Enclosure, Kilbride, Co. Wicklow
Co. Wicklow |
Enclosures
Beneath a gently sloping field in Kilbride, Co. Wicklow, lies the outline of an enclosure that has not been visible to anyone standing on the ground for a very long time, possibly ever in living memory.
The only reason anyone knows it exists at all is because a camera mounted in an aircraft happened to pass over it under the right conditions, and the grass gave it away.
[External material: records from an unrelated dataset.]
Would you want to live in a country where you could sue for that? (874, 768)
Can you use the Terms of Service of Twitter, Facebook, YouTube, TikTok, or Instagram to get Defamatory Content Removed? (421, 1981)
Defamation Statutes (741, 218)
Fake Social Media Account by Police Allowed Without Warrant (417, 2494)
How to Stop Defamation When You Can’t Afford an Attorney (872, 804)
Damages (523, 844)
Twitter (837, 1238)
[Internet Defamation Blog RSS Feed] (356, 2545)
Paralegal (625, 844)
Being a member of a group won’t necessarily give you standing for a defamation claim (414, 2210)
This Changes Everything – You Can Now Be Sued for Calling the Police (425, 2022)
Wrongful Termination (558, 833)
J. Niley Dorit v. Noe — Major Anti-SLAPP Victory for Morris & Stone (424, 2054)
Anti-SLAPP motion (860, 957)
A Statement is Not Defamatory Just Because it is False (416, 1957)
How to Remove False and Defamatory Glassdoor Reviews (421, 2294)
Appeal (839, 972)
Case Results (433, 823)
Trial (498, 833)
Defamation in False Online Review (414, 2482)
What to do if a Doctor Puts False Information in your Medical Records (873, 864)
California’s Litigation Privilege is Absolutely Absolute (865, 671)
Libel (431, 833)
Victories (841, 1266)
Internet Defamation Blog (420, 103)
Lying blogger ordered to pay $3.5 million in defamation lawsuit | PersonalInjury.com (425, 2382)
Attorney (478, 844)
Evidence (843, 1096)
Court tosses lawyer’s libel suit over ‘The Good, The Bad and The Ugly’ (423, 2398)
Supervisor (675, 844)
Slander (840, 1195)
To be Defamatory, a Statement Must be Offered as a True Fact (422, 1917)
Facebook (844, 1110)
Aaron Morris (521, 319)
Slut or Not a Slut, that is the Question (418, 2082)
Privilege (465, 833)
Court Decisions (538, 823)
The enclosure came to official attention through aerial photography carried out by the Geological Survey of Ireland in 1973. In the photographs, the outline of an oval enclosure, roughly 57 metres in diameter, appeared as a cropmark, the phenomenon where buried features cause the vegetation above them to grow differently, often revealing themselves as faint rings or lines visible only from altitude and only in certain seasons or dry spells. The site sits on a gentle west to south-west facing slope in what is now improved pasture, the kind of land that has been worked and reworked over generations. Enclosures of this type are among the most common archaeological features found across Ireland, and while their dates and functions vary considerably, many are associated with early medieval settlement, ranging from simple farmsteads to more substantial enclosed settlements. This one was formally recorded in both the Sites and Monuments Record in 1996 and the Record of Monuments and Places in 1995, giving it a degree of legal protection even though nothing of it breaks the surface.